Isinya menuduh calon presiden tertentu berniat jahat terhadap umat
kristiani, sehingga umat dihimbau tidak memilihnya. Tidak jelas dari
mana asalnya berita itu. Yang jelas, SMS itu telah menjadi pesan
berantai yang diteruskan ke mana-mana, tanpa diteliti dulu
kebenarannya. Teknologi SMS memudahkan orang menyebarluaskan berita
dengan cepat ke banyak orang, cukup dengan menekan tombol "send".

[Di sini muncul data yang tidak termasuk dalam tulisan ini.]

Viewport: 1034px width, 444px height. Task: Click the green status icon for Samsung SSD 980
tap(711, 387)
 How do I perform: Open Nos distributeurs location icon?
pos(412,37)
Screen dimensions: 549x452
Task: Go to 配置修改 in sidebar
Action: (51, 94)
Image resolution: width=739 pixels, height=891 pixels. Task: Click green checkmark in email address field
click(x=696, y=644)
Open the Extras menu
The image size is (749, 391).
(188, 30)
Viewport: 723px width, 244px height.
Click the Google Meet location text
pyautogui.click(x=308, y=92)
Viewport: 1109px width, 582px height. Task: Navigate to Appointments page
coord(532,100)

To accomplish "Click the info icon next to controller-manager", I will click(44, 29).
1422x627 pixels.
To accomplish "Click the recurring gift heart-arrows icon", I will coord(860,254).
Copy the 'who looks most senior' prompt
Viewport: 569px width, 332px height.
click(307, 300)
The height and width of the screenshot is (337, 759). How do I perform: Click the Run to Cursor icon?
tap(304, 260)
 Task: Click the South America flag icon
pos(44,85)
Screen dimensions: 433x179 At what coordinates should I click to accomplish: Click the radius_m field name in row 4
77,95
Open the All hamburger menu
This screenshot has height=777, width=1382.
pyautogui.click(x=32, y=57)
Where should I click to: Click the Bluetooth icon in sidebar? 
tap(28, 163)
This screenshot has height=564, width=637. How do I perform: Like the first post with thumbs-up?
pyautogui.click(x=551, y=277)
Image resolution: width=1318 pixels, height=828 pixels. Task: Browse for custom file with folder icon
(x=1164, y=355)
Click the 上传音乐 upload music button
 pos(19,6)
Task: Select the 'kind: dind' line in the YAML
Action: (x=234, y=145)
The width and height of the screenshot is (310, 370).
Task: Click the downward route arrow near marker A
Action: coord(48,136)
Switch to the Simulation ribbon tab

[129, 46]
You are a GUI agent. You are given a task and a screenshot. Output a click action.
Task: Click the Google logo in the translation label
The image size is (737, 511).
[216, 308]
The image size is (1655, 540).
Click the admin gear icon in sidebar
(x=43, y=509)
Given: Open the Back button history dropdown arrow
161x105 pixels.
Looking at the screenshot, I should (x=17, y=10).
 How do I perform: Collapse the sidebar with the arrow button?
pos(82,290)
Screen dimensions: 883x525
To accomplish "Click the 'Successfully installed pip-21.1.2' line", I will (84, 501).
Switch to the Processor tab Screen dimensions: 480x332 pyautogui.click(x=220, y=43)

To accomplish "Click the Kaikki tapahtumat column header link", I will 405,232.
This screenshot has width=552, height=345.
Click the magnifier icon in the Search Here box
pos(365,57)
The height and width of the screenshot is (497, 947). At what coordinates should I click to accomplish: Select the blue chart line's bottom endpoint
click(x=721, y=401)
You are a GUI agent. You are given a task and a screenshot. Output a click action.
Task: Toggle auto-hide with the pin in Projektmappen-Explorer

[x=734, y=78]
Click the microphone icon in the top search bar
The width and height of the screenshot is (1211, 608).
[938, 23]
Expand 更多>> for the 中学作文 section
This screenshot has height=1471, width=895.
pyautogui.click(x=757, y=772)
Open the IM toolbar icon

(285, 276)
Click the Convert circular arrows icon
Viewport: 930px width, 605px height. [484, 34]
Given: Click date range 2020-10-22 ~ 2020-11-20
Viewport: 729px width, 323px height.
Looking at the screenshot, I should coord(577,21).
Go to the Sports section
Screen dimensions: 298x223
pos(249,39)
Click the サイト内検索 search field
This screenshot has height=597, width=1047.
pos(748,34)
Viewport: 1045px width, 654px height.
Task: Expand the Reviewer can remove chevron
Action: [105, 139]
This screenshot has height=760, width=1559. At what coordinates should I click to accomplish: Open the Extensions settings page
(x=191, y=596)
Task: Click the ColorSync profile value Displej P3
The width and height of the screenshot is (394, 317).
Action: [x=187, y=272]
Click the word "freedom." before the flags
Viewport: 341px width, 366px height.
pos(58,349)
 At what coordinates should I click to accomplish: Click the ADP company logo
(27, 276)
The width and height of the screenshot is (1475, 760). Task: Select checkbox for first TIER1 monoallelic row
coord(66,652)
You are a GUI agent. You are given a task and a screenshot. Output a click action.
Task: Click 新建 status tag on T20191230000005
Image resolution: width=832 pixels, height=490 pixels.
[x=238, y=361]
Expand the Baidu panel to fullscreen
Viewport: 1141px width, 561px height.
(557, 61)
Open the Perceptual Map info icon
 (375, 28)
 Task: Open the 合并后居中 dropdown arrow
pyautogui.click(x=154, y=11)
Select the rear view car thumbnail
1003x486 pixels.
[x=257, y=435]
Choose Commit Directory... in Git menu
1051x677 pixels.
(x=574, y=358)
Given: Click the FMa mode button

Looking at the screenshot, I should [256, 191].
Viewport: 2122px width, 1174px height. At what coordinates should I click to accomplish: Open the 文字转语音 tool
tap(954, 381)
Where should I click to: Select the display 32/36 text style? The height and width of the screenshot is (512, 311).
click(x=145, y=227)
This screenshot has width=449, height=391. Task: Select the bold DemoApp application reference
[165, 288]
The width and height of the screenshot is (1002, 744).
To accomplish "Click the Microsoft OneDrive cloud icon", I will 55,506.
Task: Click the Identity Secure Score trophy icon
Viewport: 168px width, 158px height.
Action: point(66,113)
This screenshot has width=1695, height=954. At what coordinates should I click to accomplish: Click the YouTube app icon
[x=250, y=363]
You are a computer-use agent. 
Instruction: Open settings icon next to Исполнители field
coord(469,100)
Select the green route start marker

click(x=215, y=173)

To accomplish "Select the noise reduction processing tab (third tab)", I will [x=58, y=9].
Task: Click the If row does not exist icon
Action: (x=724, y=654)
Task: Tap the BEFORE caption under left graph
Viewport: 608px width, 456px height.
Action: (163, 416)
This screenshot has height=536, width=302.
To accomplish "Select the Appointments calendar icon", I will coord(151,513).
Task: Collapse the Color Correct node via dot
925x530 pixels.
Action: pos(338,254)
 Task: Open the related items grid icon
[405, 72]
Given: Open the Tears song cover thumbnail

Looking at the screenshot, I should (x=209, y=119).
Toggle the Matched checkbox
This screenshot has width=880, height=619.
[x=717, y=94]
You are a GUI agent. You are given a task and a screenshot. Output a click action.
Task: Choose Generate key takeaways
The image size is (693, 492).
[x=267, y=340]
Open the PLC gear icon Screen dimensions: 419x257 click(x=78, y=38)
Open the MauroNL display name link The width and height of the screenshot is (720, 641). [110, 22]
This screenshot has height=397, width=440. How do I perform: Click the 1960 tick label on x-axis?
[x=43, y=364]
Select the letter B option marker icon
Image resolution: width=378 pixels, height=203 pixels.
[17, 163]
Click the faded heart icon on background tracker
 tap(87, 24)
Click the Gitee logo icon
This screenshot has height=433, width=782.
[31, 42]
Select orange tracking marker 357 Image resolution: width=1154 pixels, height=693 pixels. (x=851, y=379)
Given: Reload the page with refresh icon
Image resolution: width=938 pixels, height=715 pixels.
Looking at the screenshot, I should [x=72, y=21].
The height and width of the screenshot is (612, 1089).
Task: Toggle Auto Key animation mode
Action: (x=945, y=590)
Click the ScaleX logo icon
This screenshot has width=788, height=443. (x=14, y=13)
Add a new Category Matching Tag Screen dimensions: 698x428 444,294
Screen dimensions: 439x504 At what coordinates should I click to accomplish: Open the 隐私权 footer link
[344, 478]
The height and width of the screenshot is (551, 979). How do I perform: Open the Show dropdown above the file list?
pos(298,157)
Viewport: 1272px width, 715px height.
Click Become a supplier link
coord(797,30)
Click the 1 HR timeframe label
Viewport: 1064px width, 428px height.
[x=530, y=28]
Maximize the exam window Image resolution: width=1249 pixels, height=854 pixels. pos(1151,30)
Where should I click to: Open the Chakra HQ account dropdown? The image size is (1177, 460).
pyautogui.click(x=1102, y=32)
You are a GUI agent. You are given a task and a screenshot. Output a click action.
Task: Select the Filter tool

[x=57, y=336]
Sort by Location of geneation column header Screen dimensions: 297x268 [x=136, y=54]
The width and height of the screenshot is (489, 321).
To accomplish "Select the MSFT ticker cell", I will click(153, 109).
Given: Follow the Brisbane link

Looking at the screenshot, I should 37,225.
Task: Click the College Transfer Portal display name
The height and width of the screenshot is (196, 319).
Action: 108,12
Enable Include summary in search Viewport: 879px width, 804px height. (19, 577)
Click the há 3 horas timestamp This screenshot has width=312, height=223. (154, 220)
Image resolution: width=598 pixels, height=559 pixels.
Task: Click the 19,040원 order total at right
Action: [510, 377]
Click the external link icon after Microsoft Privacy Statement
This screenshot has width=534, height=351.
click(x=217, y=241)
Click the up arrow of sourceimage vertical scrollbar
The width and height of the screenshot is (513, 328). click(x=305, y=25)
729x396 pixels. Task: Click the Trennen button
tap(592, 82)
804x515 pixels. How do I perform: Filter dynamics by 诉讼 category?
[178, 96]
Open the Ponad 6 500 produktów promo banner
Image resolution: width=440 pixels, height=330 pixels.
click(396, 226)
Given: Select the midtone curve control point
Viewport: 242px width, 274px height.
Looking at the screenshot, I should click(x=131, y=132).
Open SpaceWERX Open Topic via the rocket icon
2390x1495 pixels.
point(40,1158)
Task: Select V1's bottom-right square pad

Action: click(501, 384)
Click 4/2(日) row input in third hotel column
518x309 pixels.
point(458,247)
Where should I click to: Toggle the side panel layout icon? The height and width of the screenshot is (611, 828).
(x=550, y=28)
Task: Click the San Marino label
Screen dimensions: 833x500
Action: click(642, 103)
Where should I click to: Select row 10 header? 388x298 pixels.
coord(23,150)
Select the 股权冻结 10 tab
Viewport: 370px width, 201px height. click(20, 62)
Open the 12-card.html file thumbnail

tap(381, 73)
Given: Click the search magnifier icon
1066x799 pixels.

Orang tidak sadar bahwa ketika ia meneruskan pesan berisi fitnah, ia
pun masuk dalam jaringan pemfitnah!
Menipu dan memfitnah adalah persoalan serius di mata Tuhan. Di Mazmur
24, pemazmur bertanya: "Siapakah yang boleh naik ke atas gunung
Tuhan?" Gunung Tuhan adalah Bukit Sion, sebuah bukit di Yerusalem
tempat Bait Allah berdiri. Lokasi ini dipandang sangat kudus, sebab
kehadiran Tuhan nyata disana. Maka, tidak semua orang boleh naik ke
situ untuk mendekati Tuhan dan menikmati hadirat-Nya. Hanya "orang
yang bersih tangannya dan murni hatinya" (ayat 4). Bersih tangannya
berarti tidak melakukan perbuatan yang merugikan orang lain. Tidak
menipu dan memfitnah. Sedang murni hatinya berarti tulus. Tidak
memakai intrik untuk menjatuhkan sesama. Itulah syarat untuk mendekat
dan menerima berkat serta keadilan Allah (ayat 5).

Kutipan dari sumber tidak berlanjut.